Por Flávio Dutra Marianni, uma das minhas cinco leitoras cativas, envia mensagem reclamando a ausência das crônicas “Interesse sincero sobre práticas nem tanto”. A doce, mas esperta Marianni observa ainda que os assuntos considerados mais sérios não repercutem, pelo menos em termos de mensagens postadas, e foi assim com o artigo sobre a TVE, enquanto os textos mais soltinhos ficam “bombando” (a expressão é dela).
A observação é pertinente e acho que verdadeira, caríssima Maranni. Mas, como preceitua o Eclesiastes, há um tempo para semear e um tempo para colher e há um tempo para produzir e outro para publicar, um tempo para as coisas sérias e outro para as que divertem. Chegou o tempo das coisas sérias e de deixar de abusar da generosidade do pessoal da Coletiva.

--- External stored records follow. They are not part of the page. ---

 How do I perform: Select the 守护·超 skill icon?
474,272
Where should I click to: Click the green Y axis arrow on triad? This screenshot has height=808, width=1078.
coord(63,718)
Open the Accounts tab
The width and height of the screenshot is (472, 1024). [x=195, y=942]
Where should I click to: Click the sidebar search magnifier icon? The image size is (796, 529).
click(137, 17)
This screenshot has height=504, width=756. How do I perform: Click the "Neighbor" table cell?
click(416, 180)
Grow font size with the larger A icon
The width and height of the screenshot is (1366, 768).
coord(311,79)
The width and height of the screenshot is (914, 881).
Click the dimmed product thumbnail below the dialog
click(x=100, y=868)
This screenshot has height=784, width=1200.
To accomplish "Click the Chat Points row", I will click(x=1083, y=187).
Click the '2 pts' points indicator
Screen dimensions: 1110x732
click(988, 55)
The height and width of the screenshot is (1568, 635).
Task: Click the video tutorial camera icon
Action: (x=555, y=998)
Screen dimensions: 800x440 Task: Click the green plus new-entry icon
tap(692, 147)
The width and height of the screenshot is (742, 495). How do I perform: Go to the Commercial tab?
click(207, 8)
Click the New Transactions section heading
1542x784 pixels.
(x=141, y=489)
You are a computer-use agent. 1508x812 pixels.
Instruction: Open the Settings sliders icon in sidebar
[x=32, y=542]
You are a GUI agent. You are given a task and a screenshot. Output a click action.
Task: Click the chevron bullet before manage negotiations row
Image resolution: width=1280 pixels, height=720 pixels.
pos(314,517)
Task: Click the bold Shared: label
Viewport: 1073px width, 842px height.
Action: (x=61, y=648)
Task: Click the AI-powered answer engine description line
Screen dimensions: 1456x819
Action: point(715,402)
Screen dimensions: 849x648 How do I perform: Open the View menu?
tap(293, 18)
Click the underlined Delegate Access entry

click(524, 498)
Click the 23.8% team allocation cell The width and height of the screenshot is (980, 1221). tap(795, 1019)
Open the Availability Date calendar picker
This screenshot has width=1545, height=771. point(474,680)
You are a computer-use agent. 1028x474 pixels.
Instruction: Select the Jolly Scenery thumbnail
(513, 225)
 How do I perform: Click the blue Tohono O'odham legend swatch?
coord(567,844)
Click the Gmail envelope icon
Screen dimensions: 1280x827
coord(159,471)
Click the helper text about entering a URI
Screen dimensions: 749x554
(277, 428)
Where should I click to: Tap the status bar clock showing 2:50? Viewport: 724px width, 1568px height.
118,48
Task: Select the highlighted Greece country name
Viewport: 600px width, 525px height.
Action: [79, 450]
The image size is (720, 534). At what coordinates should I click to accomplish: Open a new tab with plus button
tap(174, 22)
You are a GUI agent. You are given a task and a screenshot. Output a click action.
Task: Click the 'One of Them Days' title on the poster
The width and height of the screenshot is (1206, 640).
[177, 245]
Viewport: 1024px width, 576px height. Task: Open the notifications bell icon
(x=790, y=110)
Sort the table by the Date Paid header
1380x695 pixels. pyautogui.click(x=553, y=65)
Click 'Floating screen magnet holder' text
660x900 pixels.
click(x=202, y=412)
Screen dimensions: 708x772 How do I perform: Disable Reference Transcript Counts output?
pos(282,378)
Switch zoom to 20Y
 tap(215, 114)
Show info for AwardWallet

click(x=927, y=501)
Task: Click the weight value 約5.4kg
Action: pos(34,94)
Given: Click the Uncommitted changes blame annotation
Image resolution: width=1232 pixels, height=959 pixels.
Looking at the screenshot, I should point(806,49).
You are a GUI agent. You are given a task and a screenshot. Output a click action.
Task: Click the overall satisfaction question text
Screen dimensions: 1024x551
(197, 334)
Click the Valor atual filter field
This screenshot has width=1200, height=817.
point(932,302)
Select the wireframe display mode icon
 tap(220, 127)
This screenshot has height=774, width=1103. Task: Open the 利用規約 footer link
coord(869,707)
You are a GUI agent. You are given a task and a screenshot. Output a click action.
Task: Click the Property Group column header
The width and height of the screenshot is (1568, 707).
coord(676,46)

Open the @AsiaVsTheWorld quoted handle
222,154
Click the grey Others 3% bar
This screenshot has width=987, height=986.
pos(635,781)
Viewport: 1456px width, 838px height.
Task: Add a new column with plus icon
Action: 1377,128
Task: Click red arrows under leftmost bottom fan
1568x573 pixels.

Isso não significa que vou parar de produzir textos menos sisudos, só que no caso do “Interesse sincero…” decidi fazer uma pausa porque entendi que as histórias ali contadas – quase todas de domínio público – estavam tendo uma leitura enviesada e poderiam incomodar pessoas que nada tinham a ver com os casos relatados. E não estou aí para incomodar as pessoas. Novos e velhos amores devem ser respeitados, essa é a ética dos relacionamentos.
Como desejo infinita paz no coração das gentes, recolho-me ao silêncio obsequioso, mas deixo uma recomendação a ti, atenta Marianni, e a todos que se interessam por bons textos. Trata-se do blog primeirafeira.blogspot.com/ , onde a quase xará Mariana brinca com as palavras e extravasa as emoções em prosa e verso. A crônica mais recente, “A casa das estrelas”, é de dar nó na garganta. E não é só o pai coruja quem pensa assim. Sem que ela soubesse, submeti os textos à avaliação de especialistas da melhor qualificação e todos foram unânimes em apontar o grande potencial do meu bebê. Já é, sem dúvida, o melhor quadro literário da família. Sei que ela vai morrer de vergonha com tudo isso, me acusar de inconveniente, mas está feito. Vai, jovem Mariani, vai te encontrar com a Mariana. Tens mais a ganhar do que ficar perdendo tempo com interesses nem tão sinceros.